▶ [Record extracts]
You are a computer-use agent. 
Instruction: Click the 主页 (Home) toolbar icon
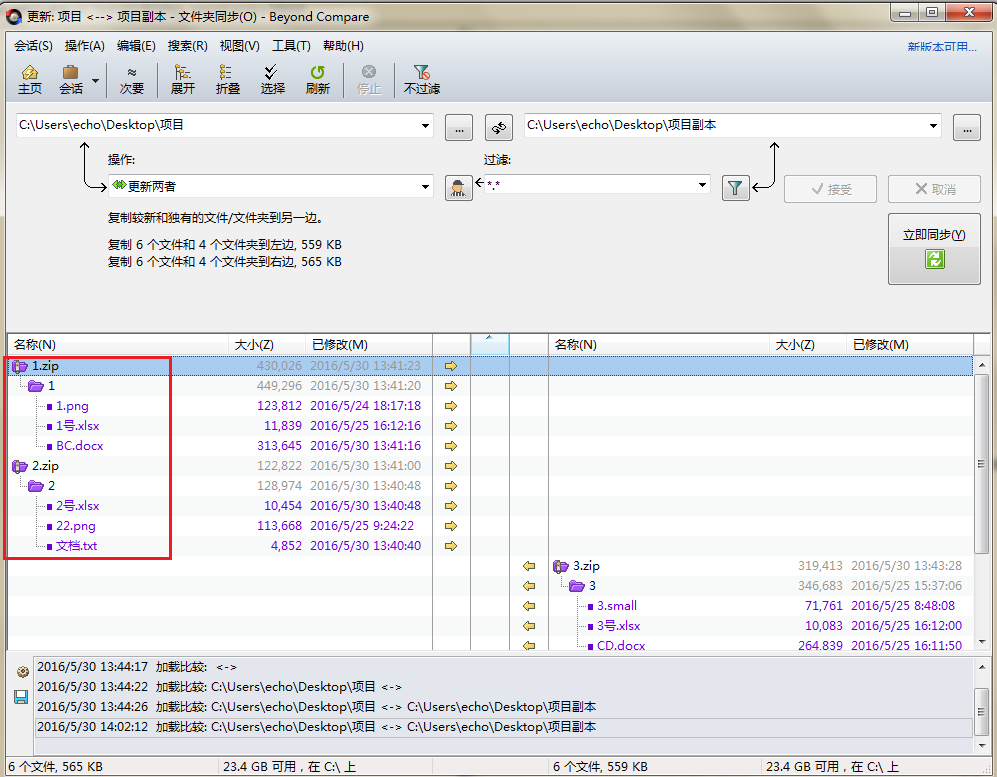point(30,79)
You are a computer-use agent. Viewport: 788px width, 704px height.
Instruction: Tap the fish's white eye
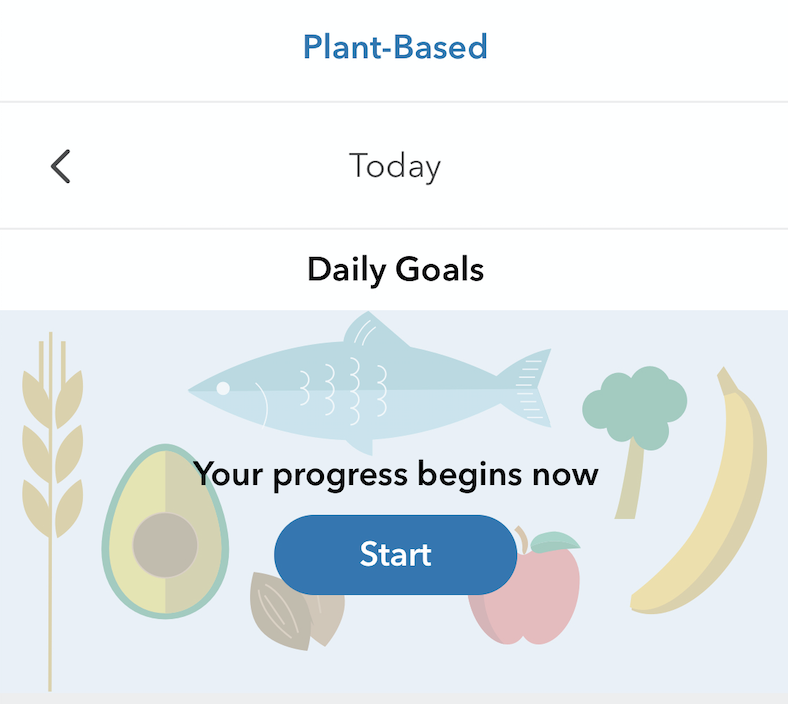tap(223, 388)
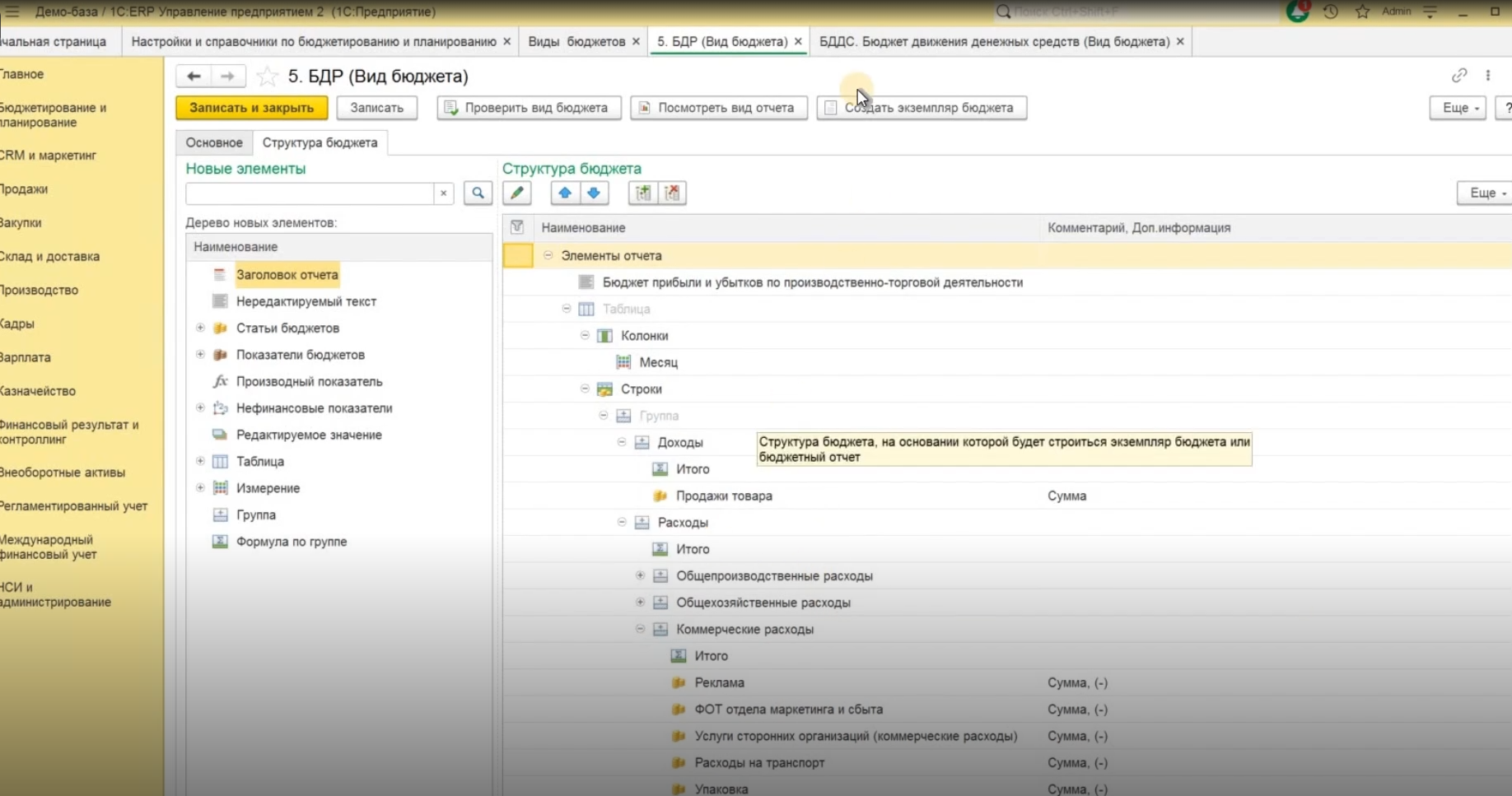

▶ [Aim of the exercise]
Your answer should set down the listing verbatim and leave out its images.

▶ [Finished exercise]
You are a computer-use agent. 
Instruction: Click the 主页 (Home) toolbar icon
point(30,79)
You are a computer-use agent. Viewport: 788px width, 704px height.
Instruction: Tap the fish's white eye
tap(223, 388)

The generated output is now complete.